Now consider how formative assessment is implemented in many classrooms.  Quizzes, exit slips, conferences, observations, dip sticks? Sure, most of us classify these as formative assessment strategies. But wait, make sure these strategies inform what comes next: instruction, practice, or application, and further assessment. Tests, essays, presentations, performances?  Not so fast, these are end of learning assessment strategies. Or are they?  When instruction, practice, assessment, and application are intimately entwined, all assessment is formative because everything is informing the next steps for both teachers and students. Sometimes the next steps are interventions. Sometimes the next steps are moving from building background knowledge to building relevance. Sometimes the next steps involve going deeper with reasoning levels with a particular target.  Sometimes the next steps are new learning targets. It’s Merlin and Arthur. Take a look at that teaching and learning Möbius strip again.


Courtney Belolan works at RSU 2 in Maine where she supports K-12 teachers with performance-based, individualized learning.
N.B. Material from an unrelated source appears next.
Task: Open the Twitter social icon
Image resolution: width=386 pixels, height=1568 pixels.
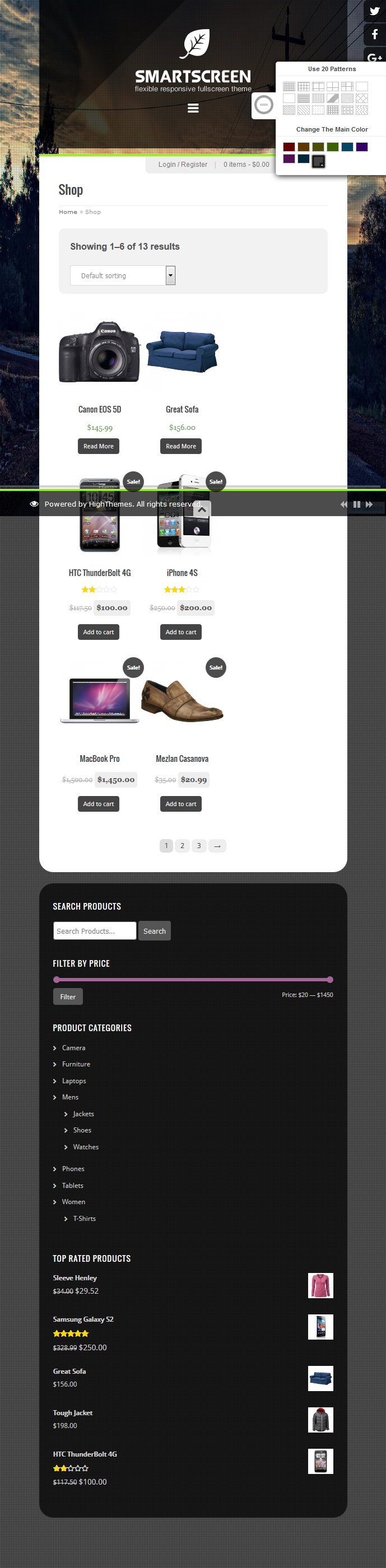Action: coord(374,11)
Courtney works closely with teams and teachers as a coach, and with the school and district leadership teams as an instructional strategist. Courtney has worked as a 6-12 literacy and instructional coach, a middle level ELA teacher, an environmental educator, and a digital literacy coach. Her core beliefs include the idea that the best education is one centered on student passions and rooted in interdisciplinary applications, and that enjoying learning is just as important as the learning itself.